__Provided data__:
────────────────────────────────────────

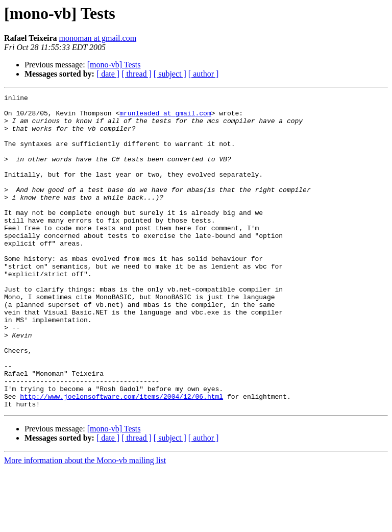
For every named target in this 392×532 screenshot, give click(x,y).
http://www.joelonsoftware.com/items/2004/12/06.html (121, 457)
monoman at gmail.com (98, 38)
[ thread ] (136, 74)
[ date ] (108, 74)
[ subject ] (170, 74)
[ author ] (204, 74)
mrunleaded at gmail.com (165, 117)
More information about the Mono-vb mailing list (85, 523)
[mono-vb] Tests (114, 64)
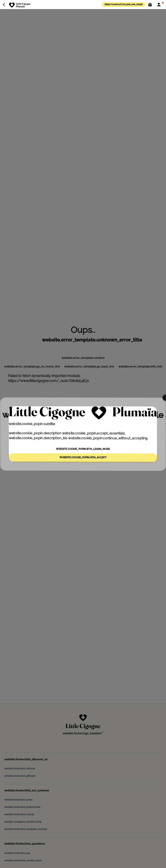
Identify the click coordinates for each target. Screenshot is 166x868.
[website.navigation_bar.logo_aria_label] (20, 5)
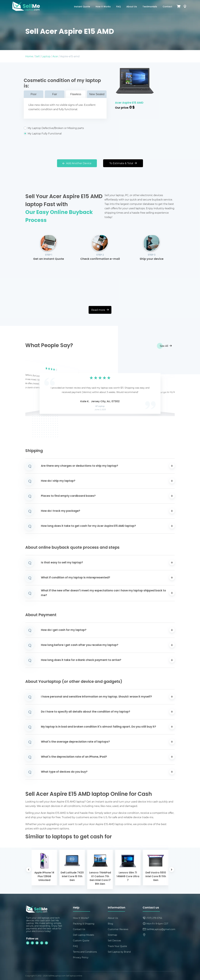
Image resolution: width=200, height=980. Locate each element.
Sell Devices (114, 940)
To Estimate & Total (123, 163)
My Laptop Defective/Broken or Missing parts (65, 128)
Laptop (46, 56)
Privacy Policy (80, 957)
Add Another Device (77, 163)
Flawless (76, 94)
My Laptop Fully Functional (65, 134)
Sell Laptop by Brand (119, 952)
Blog (110, 924)
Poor (33, 94)
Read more (100, 310)
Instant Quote (82, 7)
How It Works (103, 7)
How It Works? (81, 918)
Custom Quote (81, 940)
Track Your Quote (117, 946)
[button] (32, 388)
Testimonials (150, 7)
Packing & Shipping (83, 924)
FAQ (118, 7)
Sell (37, 56)
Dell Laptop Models (83, 935)
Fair (55, 94)
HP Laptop (100, 406)
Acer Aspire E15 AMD (129, 103)
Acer (55, 56)
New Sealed (97, 94)
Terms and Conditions (85, 952)
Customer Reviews (118, 929)
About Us (132, 7)
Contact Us (79, 929)
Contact (167, 7)
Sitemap (112, 935)
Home (29, 56)
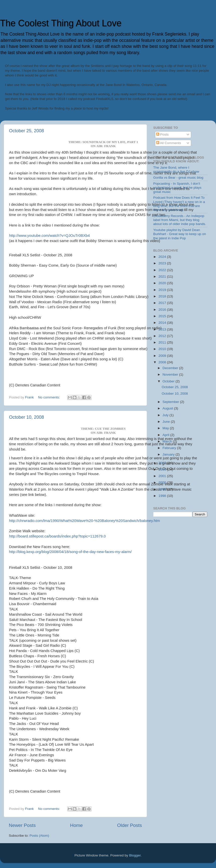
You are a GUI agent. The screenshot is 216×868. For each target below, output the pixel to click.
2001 (163, 476)
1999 (163, 489)
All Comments (169, 143)
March (167, 441)
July (166, 415)
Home (76, 825)
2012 (163, 336)
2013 (163, 329)
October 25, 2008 (26, 131)
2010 (163, 349)
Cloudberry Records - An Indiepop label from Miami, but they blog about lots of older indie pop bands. (180, 220)
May (166, 428)
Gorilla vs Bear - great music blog (178, 177)
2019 (163, 290)
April (166, 435)
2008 (163, 362)
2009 (163, 355)
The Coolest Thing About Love (61, 23)
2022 (163, 270)
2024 (163, 256)
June (166, 422)
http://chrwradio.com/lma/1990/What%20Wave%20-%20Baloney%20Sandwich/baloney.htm (84, 521)
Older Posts (129, 825)
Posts (162, 134)
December (171, 368)
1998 (163, 496)
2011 (163, 342)
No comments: (50, 397)
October (169, 381)
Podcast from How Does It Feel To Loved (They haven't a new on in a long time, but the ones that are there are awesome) (179, 204)
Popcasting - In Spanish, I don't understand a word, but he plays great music (177, 187)
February (170, 448)
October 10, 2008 (26, 417)
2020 (163, 283)
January (169, 454)
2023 (163, 263)
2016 (163, 309)
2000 (163, 482)
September (171, 402)
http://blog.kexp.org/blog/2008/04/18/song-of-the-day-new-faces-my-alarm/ (70, 552)
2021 (163, 276)
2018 (163, 296)
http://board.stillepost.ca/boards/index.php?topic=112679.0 (57, 536)
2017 (163, 303)
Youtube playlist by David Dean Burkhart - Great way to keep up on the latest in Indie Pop (180, 234)
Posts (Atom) (39, 835)
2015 (163, 316)
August (168, 408)
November (171, 374)
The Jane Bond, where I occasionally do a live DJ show (176, 169)
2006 (163, 469)
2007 (163, 463)
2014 (163, 322)
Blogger (135, 855)
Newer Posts (22, 825)
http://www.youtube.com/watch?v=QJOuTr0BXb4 (49, 236)
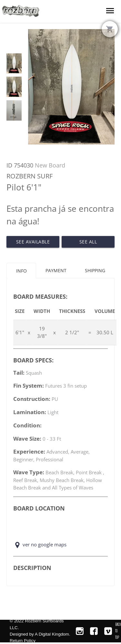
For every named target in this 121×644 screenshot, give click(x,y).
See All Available (88, 243)
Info (21, 271)
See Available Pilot (33, 243)
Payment (56, 270)
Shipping (95, 270)
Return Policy (23, 640)
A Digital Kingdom (52, 634)
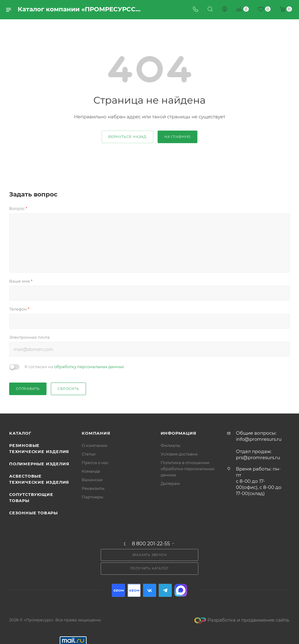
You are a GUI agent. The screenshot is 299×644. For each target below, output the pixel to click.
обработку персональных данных (89, 367)
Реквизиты (93, 488)
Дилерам (170, 483)
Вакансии (92, 480)
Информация (178, 433)
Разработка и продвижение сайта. (242, 620)
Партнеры (92, 497)
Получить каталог (150, 568)
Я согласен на (74, 367)
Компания (96, 433)
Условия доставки (179, 454)
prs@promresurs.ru (258, 457)
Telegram (165, 590)
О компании (95, 445)
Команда (91, 471)
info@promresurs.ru (259, 439)
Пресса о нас (95, 463)
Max (181, 590)
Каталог (20, 433)
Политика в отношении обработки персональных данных (188, 469)
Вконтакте (149, 590)
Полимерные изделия (39, 464)
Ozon (118, 590)
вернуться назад (127, 137)
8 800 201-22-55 (151, 544)
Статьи (88, 454)
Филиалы (170, 445)
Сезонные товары (33, 513)
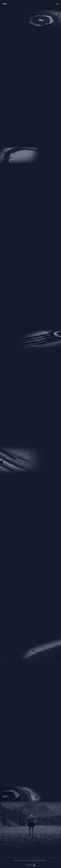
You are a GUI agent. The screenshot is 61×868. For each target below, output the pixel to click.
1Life (4, 4)
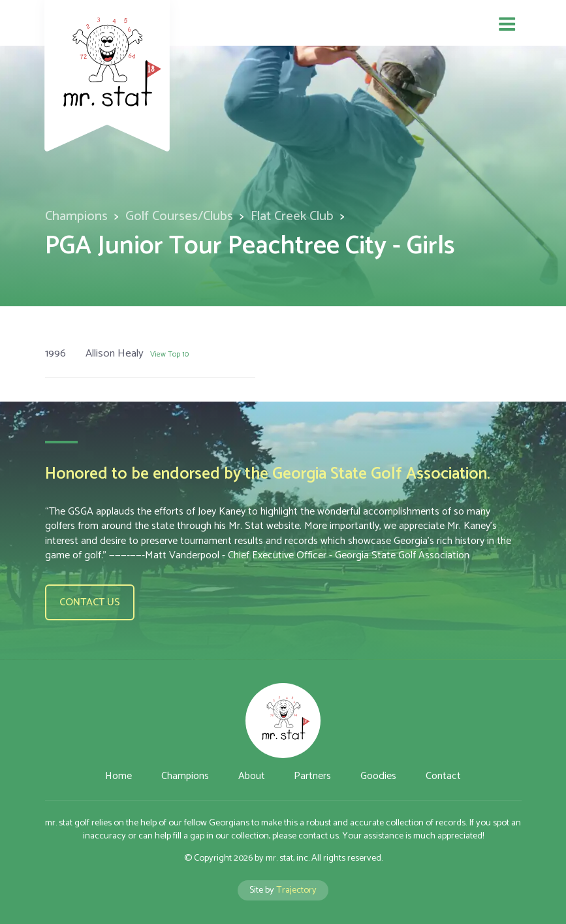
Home (118, 776)
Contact (443, 776)
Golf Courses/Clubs (179, 216)
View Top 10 (169, 354)
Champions (76, 216)
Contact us (89, 602)
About (251, 776)
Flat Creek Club (292, 216)
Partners (312, 776)
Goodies (378, 776)
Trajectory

────────────────────────────────────────

__Work to do__:
Rewrite every line from the one with "Telegram (165, 590)" through the end of the material, requests included, and multiply each coordinate in the answers by 1.65, rounding to whole numbers with halves going up. Leave the pictures out.

__Problem solution__:
Telegram (272, 974)
О компании (157, 734)
Команда (150, 777)
info@promresurs.ru (427, 724)
Пресса о нас (157, 764)
Max (299, 974)
Каталог (33, 714)
Политика в отношении обработки персональных данных (310, 774)
Вконтакте (246, 974)
Полимерные изделия (64, 766)
Ozon (195, 974)
вернуться назад (210, 226)
8 800 201-22-55 (249, 898)
Статьи (145, 749)
Филиалы (281, 734)
Сезонные товары (54, 846)
You are a GUI agent. The screenshot is 61×868. For each target below, output the pixel to click.
1Life (7, 7)
Home (195, 1280)
Contact (731, 1280)
Golf Courses/Clubs (295, 356)
View Top 10 (279, 584)
Champions (125, 356)
Contact us (147, 993)
About (414, 1280)
Flat Creek Club (482, 356)
Partners (515, 1280)
Goodies (624, 1280)
Trajectory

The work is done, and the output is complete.